### PROBLEM REQUIREMENTS
In total, how many lines of the data contain the word "below"? Only that number is wanted.

### DATA FOR REVIEW
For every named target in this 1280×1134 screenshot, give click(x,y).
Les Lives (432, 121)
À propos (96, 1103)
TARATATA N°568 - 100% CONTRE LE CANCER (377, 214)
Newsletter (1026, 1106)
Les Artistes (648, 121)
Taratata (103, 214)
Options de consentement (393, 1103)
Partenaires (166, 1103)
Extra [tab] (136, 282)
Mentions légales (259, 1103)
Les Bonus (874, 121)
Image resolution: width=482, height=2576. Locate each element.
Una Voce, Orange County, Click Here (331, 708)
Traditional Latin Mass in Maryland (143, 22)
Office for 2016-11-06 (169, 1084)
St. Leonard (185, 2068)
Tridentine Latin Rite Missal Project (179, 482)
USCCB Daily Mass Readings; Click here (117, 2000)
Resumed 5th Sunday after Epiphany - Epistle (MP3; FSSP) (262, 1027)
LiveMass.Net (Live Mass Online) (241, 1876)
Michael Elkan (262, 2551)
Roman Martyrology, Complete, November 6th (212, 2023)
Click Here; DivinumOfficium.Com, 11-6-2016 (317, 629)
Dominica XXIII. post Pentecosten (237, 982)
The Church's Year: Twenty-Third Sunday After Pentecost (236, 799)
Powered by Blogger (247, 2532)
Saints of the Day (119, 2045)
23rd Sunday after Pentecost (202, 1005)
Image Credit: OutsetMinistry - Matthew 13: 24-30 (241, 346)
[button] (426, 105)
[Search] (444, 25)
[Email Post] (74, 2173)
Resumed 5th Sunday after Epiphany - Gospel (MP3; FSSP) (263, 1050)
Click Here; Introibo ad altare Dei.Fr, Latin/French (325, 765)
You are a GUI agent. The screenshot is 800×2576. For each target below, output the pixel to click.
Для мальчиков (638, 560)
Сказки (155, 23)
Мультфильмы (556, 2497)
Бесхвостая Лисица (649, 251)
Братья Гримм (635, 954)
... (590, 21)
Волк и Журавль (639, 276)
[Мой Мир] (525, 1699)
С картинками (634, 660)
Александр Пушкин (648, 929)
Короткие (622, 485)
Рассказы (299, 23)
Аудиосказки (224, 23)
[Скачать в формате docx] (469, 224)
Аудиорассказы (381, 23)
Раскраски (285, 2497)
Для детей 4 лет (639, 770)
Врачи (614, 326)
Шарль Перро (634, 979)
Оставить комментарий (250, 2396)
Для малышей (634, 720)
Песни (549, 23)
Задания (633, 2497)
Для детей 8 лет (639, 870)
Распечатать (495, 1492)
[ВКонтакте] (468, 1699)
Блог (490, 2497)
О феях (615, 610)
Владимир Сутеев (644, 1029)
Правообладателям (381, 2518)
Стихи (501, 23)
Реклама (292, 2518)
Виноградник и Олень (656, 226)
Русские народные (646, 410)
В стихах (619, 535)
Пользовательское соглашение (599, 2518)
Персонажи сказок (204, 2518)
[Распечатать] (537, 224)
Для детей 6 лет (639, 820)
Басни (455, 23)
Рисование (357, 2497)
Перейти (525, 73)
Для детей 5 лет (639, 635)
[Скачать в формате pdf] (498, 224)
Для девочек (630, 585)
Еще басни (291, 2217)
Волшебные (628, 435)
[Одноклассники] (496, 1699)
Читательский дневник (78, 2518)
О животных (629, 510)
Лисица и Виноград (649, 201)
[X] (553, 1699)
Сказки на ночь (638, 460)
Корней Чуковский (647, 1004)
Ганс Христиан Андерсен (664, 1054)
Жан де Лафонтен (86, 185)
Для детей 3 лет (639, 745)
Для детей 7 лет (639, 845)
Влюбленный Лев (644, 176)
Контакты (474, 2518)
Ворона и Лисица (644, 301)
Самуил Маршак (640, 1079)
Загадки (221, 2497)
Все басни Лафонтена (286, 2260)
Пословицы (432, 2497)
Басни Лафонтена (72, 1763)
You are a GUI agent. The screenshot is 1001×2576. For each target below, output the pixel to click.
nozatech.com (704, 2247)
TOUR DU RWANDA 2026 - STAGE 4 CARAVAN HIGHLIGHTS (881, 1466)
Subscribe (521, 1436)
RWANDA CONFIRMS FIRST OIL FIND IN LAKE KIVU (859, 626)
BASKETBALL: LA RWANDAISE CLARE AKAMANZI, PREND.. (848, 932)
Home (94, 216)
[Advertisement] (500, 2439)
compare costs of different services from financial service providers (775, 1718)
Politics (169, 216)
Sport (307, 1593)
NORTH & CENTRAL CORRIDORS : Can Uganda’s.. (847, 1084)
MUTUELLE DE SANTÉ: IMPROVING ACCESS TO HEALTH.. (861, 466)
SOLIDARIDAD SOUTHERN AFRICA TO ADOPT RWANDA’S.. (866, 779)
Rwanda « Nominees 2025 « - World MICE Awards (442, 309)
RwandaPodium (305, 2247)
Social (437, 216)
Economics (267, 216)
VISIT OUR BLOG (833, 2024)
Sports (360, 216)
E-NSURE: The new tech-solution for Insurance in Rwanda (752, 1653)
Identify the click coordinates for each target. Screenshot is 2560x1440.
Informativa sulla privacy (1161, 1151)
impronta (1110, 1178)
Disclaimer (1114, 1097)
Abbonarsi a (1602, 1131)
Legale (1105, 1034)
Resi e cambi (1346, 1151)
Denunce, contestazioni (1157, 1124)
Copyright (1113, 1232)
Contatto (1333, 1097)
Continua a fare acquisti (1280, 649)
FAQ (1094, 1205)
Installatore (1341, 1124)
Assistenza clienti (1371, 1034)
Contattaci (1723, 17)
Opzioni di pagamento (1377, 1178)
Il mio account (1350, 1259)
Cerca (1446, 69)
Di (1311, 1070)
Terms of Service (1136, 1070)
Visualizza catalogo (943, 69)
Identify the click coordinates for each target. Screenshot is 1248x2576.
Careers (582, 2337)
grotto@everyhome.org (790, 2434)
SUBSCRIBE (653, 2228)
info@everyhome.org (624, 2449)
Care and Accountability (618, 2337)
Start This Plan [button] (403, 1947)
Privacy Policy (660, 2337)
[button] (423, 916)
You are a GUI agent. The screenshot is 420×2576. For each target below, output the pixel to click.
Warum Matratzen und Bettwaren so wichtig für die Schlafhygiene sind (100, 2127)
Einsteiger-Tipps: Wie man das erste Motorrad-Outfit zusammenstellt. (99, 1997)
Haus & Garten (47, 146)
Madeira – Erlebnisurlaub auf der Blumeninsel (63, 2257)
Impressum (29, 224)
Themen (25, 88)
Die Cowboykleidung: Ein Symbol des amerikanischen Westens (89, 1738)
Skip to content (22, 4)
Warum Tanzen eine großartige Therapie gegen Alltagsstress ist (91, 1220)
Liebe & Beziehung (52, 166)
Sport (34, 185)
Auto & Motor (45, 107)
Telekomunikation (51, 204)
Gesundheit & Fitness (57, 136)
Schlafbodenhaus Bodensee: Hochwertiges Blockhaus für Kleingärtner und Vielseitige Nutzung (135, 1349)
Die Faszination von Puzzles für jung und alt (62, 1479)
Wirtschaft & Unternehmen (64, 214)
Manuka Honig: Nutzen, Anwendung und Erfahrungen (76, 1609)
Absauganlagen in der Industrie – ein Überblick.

### TASK RESPONSE
3